→ **What this task involves**
Retype the passage from the text on Mary Helen Agnes Allies, beginning at the words "English Catholic writer" and stopping after "writer and translator.".

English Catholic writer and historian

Mary Helen Agnes Allies (2 February 1852 – 27 January 1927) was an English Catholic historian, writer and translator.

==Life==
Allies was born on 2 February 1852. She was the eldest daughter of Thomas William Allies and Eliza (born Hall) Allies. Her father had been a fellow at Oxford and he had risen to be the chaplain to the Bishop of London. He had however made a life-changing move to Roman Catholicism in 1850.

Her father was secretary of the Catholic Poor School Committee. She had five siblings and they lived in St John's Wood in London. The family moved to Portman Square and Mary boarded at Holy Child College, a Catholic school in St Leonards-on-Sea operated by the Society of the Holy Child Jesus (later merged into their Mayfield school), and subsequently the Visitation Convent Paris. Allies gave a lot of respect to her father and in time she would write his biography. She served as his secretary from 1872 to 1890. She said that she fed "on the marrow of his mind" when she was the only child living at home. Her first work, The Life of Pius VII, was published in 1875. It was well researched, but strongly pro-Catholic. The book looked at a supreme pope in conflict with the Napoleonic French state. Pius VII's conflict included him being arrested. Allies' biography was based on sources in four languages. This, and the shorter version published in 1897, as of 2004 was the only available biography of Pius VII in English and is therefore considered a standard work.

==Works==
Her next work, Three Catholic Reformers (1876) was considered too pious and uncritical of her subjects. She wrote about the Dominican friar Saint Vincent Ferrier, Saint Bernardino of Siena and the "Soldier Saint" John of Capistrano.

→ **Supplied material**

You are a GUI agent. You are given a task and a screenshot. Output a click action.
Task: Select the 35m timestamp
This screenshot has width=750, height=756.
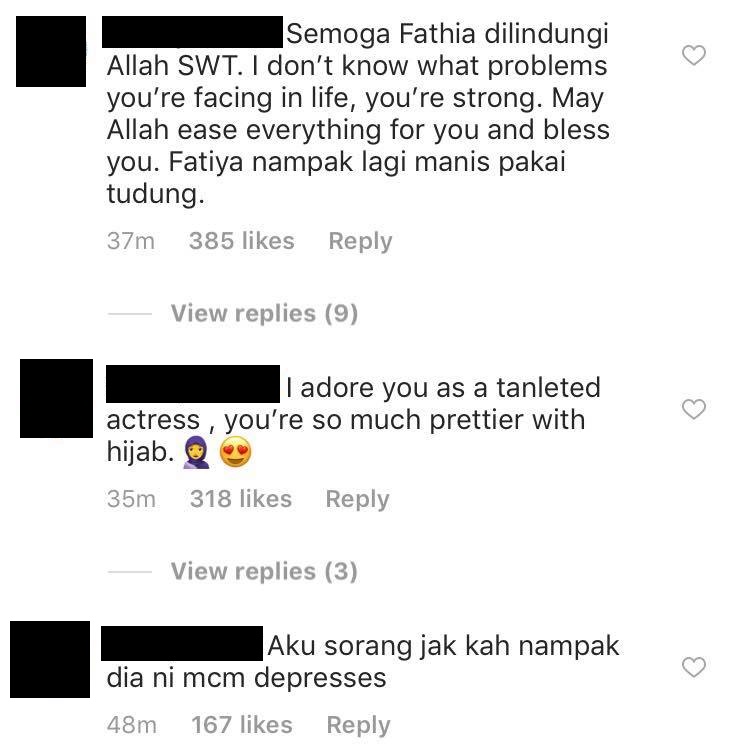131,499
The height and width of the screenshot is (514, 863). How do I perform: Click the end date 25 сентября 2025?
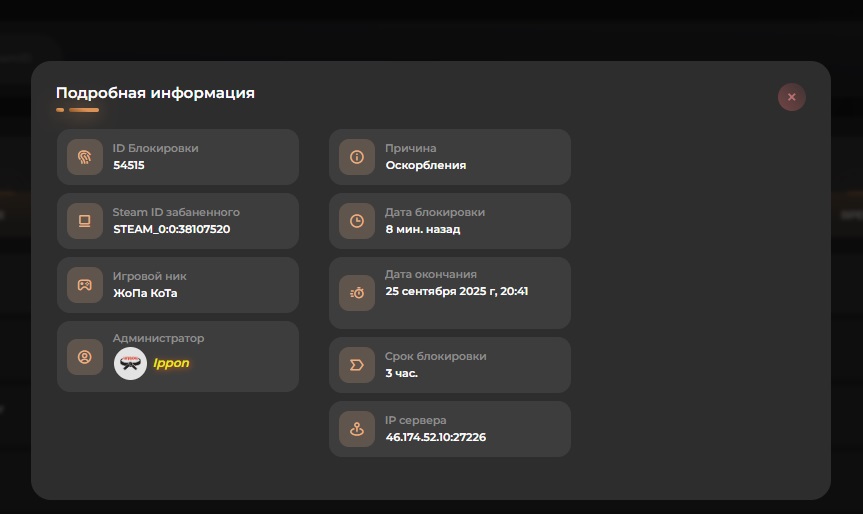click(456, 291)
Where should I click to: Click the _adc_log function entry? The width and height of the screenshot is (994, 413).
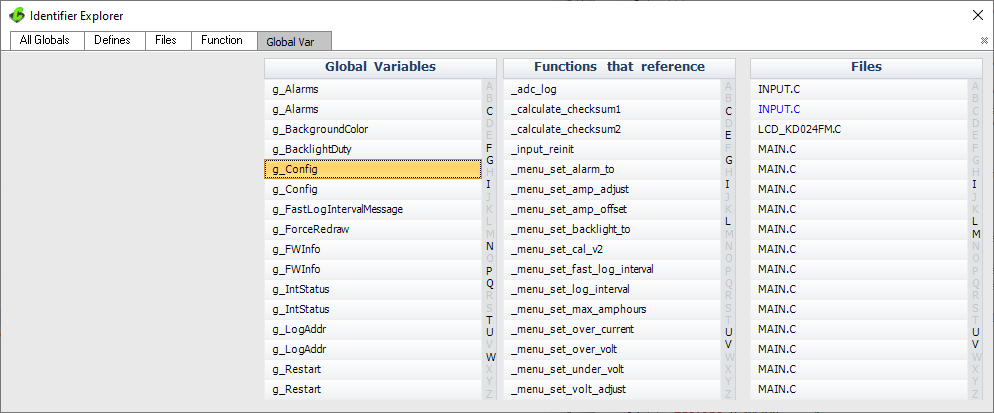click(x=534, y=89)
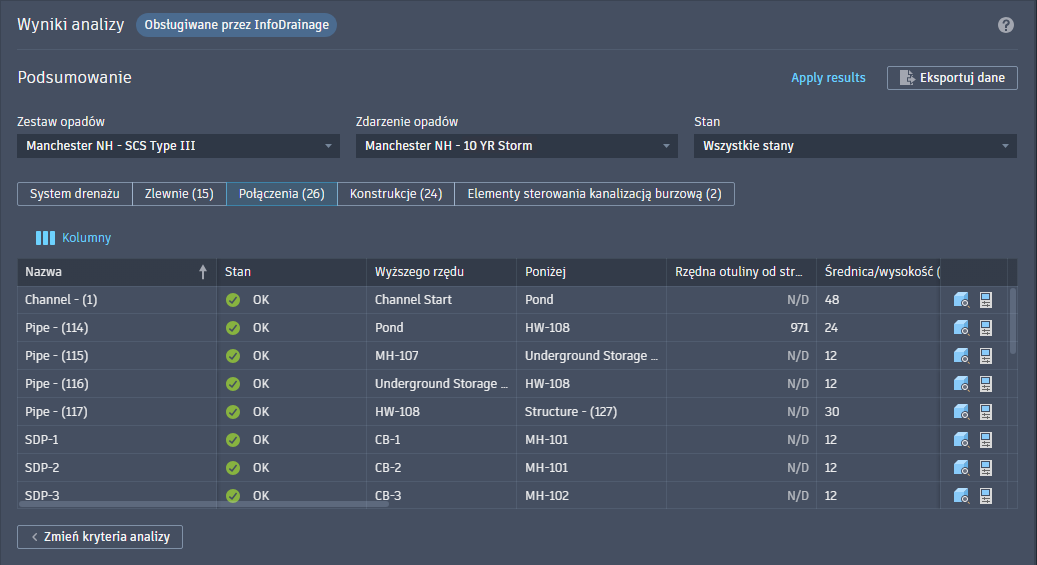This screenshot has height=565, width=1037.
Task: Select the Konstrukcje (24) tab
Action: click(x=395, y=194)
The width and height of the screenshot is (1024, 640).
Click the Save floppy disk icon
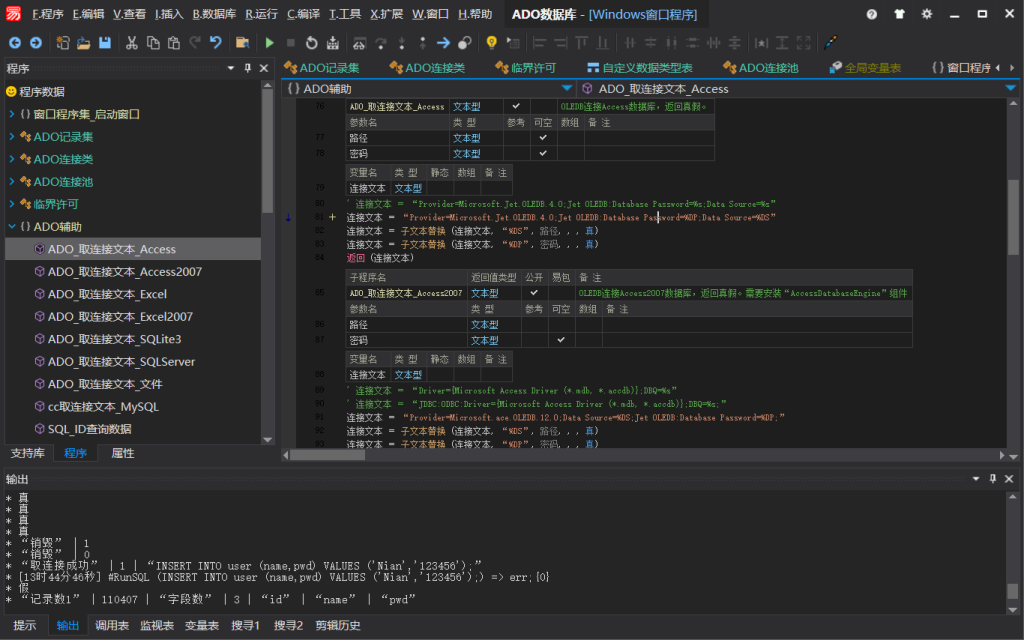click(104, 43)
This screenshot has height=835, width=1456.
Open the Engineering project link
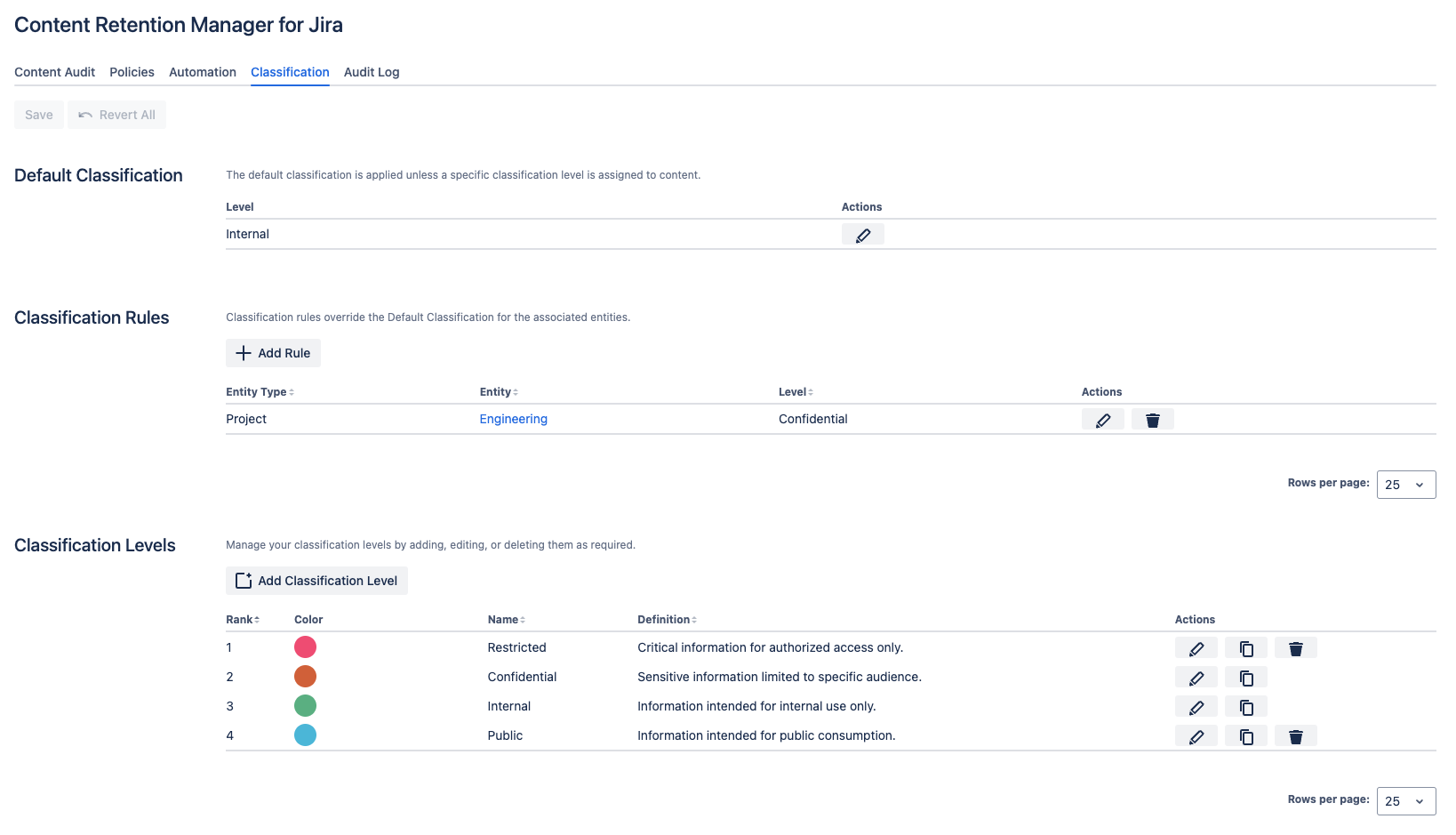513,420
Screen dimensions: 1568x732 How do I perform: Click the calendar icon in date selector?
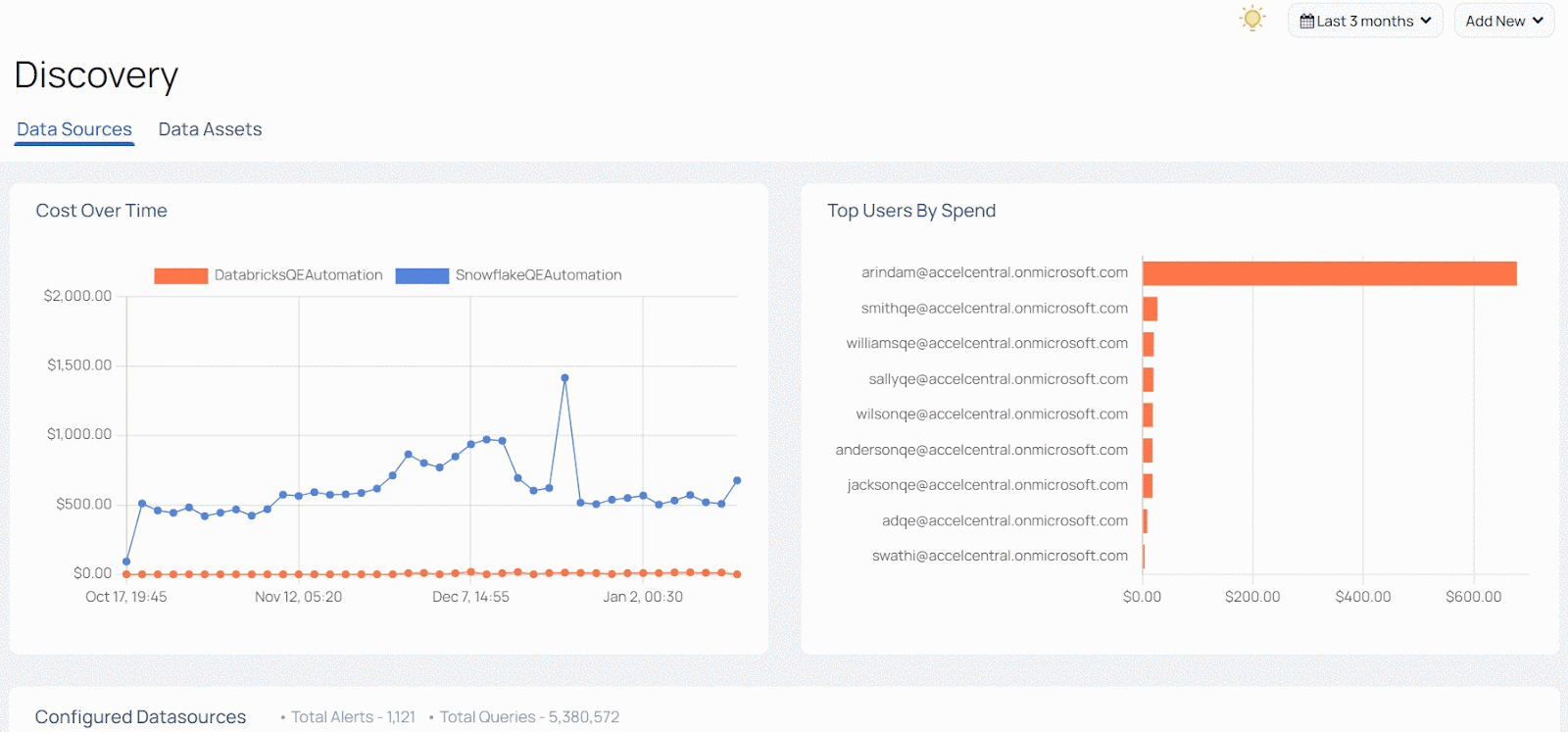point(1306,22)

→ **Solution for this task**
English Catholic writer and historian

Mary Helen Agnes Allies (2 February 1852 – 27 January 1927) was an English Catholic historian, writer and translator.